WHAT IS REQUIRED: Your task is to return all of the entries below exactly, leaving out each picture.

Stored data
----------------

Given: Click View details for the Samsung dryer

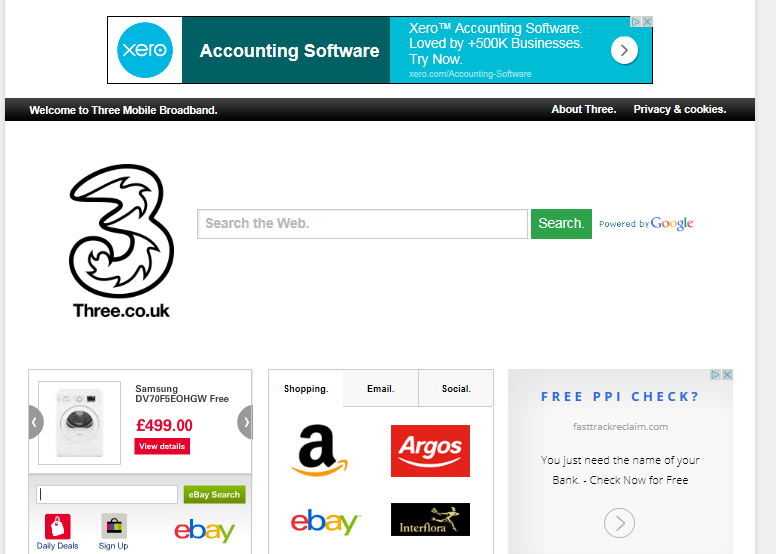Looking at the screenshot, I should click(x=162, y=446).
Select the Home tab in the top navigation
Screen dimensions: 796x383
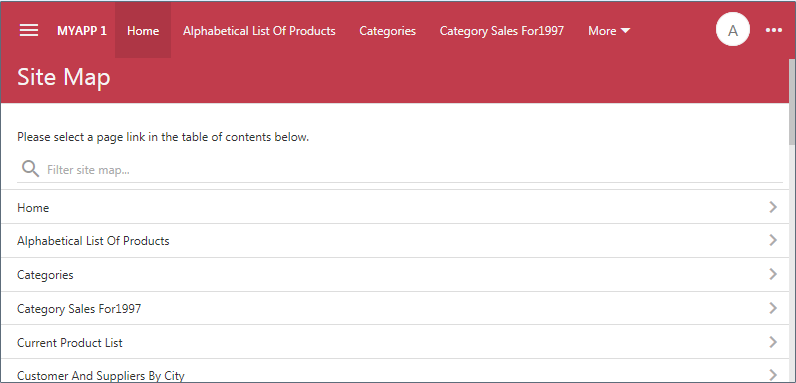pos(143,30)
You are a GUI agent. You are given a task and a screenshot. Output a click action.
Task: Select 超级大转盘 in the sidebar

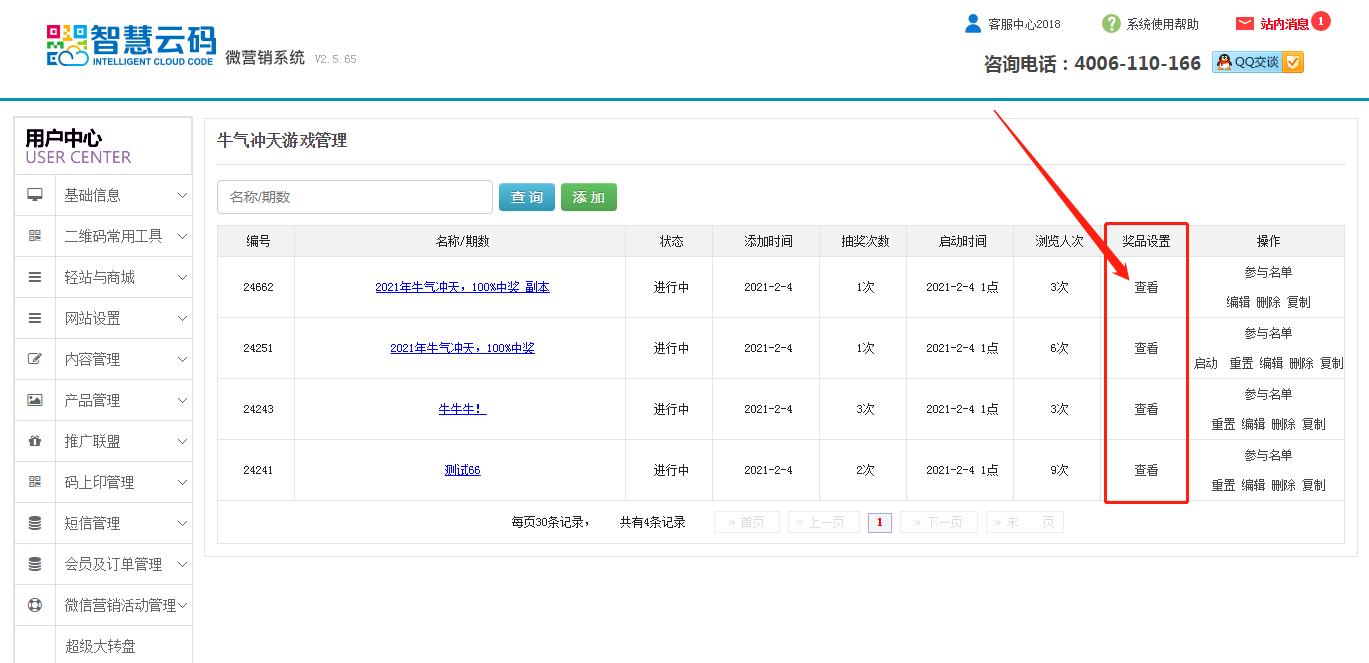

----------------

ANSWER AREA:
Given: Click View details for the Samsung dryer

Looking at the screenshot, I should click(x=162, y=446).
Select the Home tab in the top navigation
Screen dimensions: 796x383
pos(143,30)
You are a GUI agent. You are given a task and a screenshot. Output a click action.
Task: Select 超级大转盘 in the sidebar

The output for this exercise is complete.